Глотнул Данька, перекрестился, крестик в горсти сжал, да пошел навстречу ей. А та словно почуяла что — отдернулась торопливо, да под дверь убралась. А мальчонка и забыл уж, как ему дорогу муж Марфин заступил — идет себе и идет, путь себе раздвигая, как волны иорданские. Дверь точно сама отворилася, а за нею — спаленка с кроватью да люлькою.
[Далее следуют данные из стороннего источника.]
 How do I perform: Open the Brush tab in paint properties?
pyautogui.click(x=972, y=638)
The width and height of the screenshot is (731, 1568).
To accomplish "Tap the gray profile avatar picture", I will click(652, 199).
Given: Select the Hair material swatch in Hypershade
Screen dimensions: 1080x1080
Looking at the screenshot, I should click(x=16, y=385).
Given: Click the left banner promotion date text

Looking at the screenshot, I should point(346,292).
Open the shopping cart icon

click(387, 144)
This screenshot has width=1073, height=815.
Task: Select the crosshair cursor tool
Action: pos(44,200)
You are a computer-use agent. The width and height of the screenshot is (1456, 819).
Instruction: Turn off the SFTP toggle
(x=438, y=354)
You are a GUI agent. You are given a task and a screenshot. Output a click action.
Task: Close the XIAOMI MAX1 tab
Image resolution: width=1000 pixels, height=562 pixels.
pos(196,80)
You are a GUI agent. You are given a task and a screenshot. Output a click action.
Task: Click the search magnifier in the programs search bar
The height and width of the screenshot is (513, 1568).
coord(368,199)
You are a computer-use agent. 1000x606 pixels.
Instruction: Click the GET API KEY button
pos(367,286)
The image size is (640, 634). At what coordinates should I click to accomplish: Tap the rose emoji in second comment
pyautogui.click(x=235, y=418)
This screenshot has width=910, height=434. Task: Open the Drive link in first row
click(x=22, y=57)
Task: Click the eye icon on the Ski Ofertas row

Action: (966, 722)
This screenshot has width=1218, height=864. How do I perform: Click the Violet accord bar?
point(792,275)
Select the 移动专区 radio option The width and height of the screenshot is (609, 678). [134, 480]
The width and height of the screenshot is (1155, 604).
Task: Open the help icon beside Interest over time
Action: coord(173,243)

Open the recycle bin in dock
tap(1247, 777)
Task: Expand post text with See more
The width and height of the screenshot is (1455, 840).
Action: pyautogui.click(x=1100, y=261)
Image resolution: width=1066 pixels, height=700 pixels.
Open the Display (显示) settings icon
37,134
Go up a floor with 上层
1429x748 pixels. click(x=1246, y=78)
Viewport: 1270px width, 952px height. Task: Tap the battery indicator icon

Сестра Марфина с сыном ее плачущим ходит, хоть как укачать пытается, мать в изголовье стоит, платок на голову накинутый за угол кусает, лишь бы не разрыдаться да не помешать, муж такое же рядышком зверем набычившийся да кулаки сжавший. А змеюка эта черная прямо у Марфы из груди тянется! Извивается, сжимает, дыхания лишает. Как только Данька ступил на порог, так щупальца вся в Марфу и нырнула. Видать больно это, потому как закричала женщина голосом страшным да вся выгнулася. Муж ее чуть на Даню с кулаками не кинулся — первым мальчонка попался на взгляд лютый, как у зверя бешеного, да перехватила травница его, приказав жену за плечи держать. Видела она тоже страхолюдность эту, да как подступиться — не ведала. Не по силам ей это, ой не по силам! А вот подопечному ее, похоже, и сдюжить, и справиться.